Wouldn't it take longer to fill one 3' straw than three 1' straws becuase of a loss in velocity due to friction (given the same pressure forcing the honey into the straw). It may not make much of a difference with water, but with a high viscocity fluid like honey it might make a noticeable difference.

I never took fluid flow in college, perhaps a chemical engineer *poke Jim* could correct me.

-Tim


----------



## BjornBee (Feb 7, 2003)

I question how many people make thier own sticks and actually make any money at all, when adding in supplies/equipment, honey, time and labor, etc. I can go directly to a supplier and buy bulk 100 sticks per bag at 7.90 per bag (10 bags or more at a time). I resell them at wholesale to my markets at 15.00 or sell them myself for 25.00 per hundred for end user operations.
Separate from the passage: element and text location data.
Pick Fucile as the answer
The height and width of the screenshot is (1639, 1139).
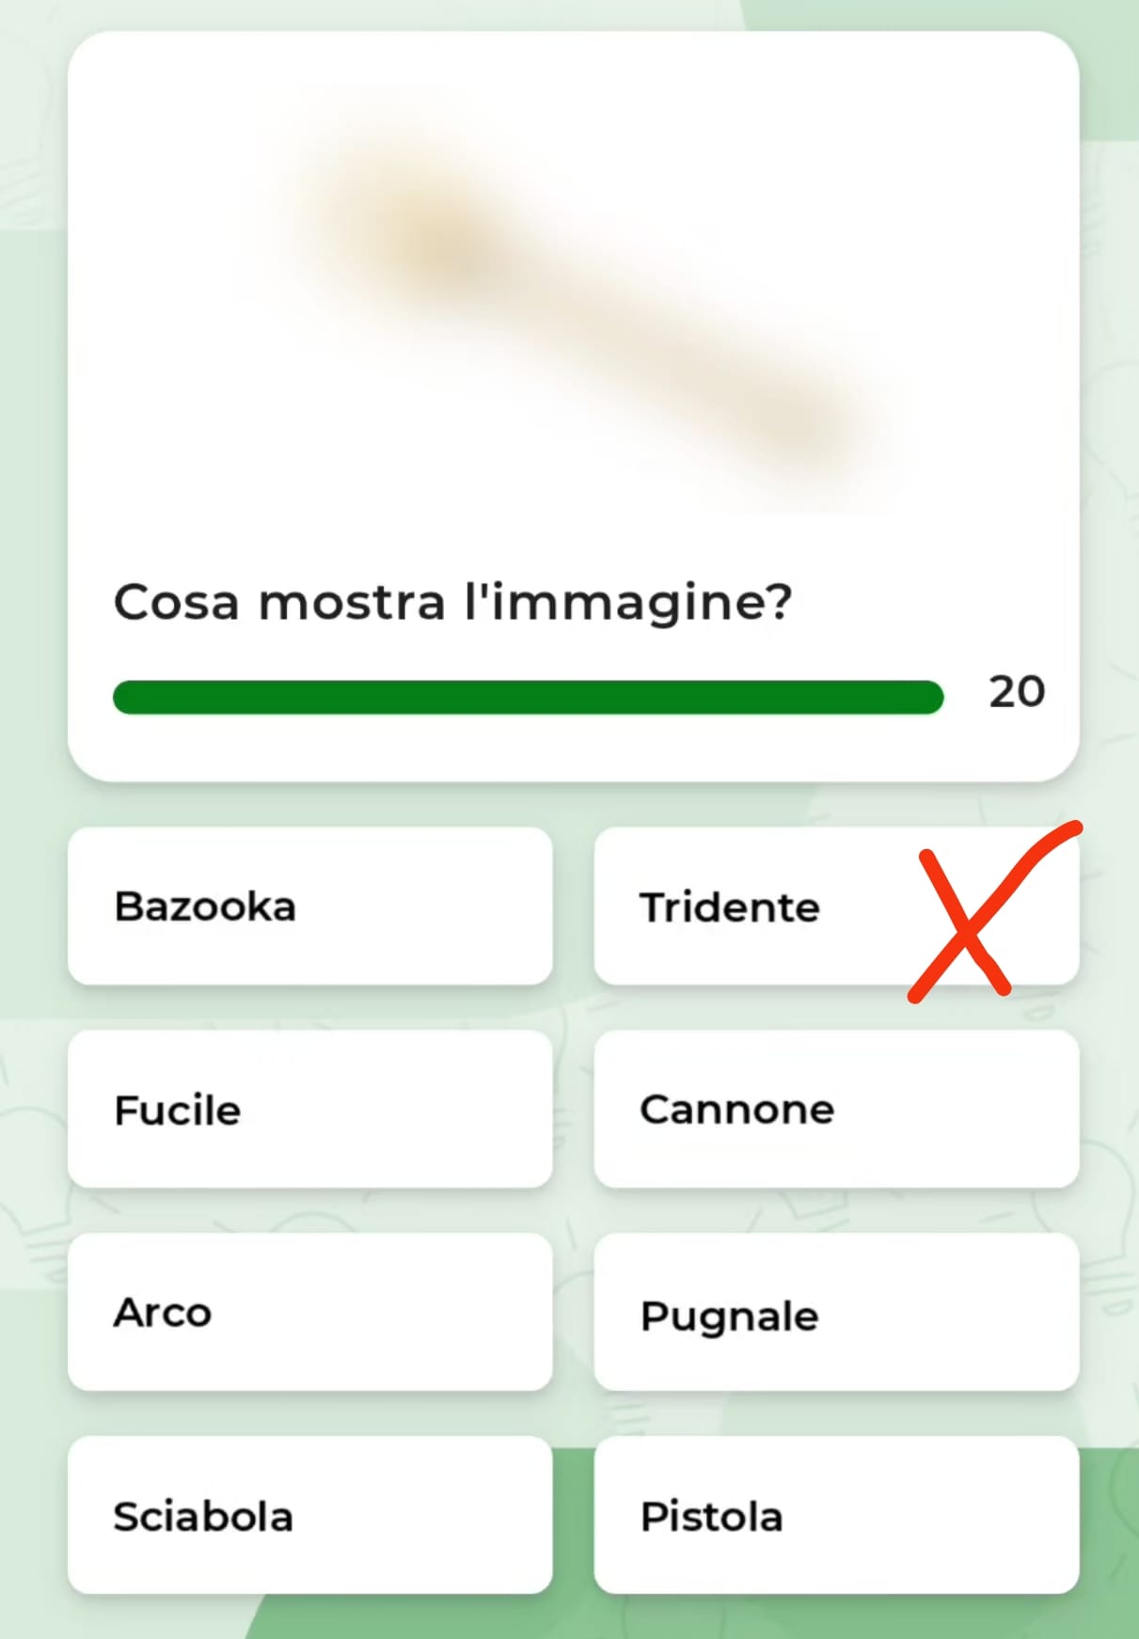tap(309, 1110)
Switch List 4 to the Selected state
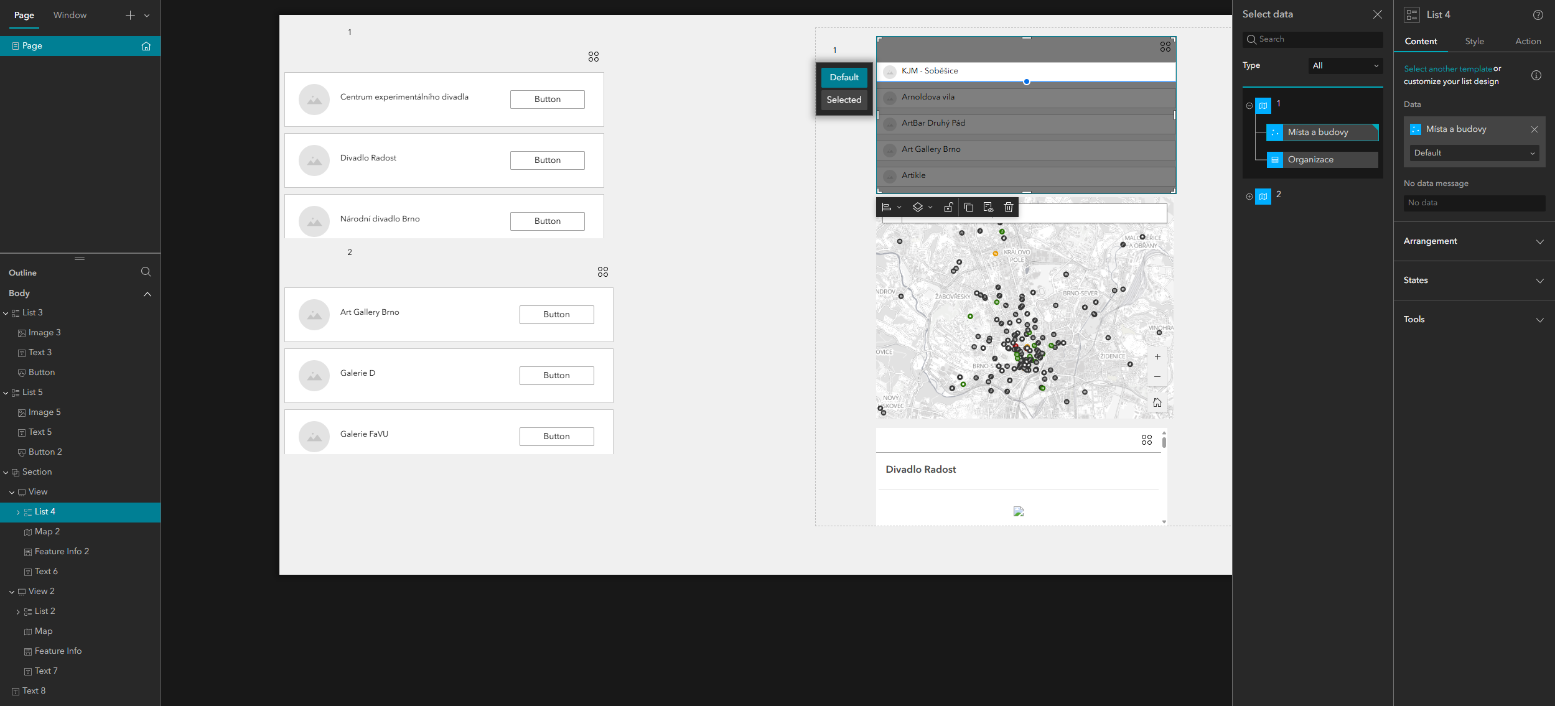Viewport: 1555px width, 706px height. [844, 100]
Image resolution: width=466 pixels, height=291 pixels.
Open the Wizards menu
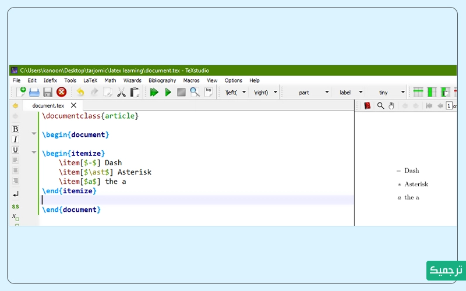point(132,80)
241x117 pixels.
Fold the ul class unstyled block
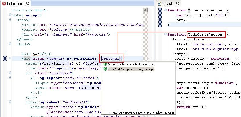click(x=10, y=73)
I had thought about making sticks, but when I sat down and figured the extra cost and labor issues, the profit margin is just not worth my time and effort. I figured I needed to be pushing a very large number of sticks to make it worth it.


----------



## Joel (Mar 3, 2005)

It is amazing the different perspective you get on time vs money when you do this for at least part of your living. So much of what we do is extremely labor intensive. I too thought about buying a machine but came to the same conclusion. It seems like one of those tedious tasks that one would have to specialize in to become proficient enough to do it well. I know I get sick of filling jars, especially bears and 1's, Straws would likely put me in the padded room.


----------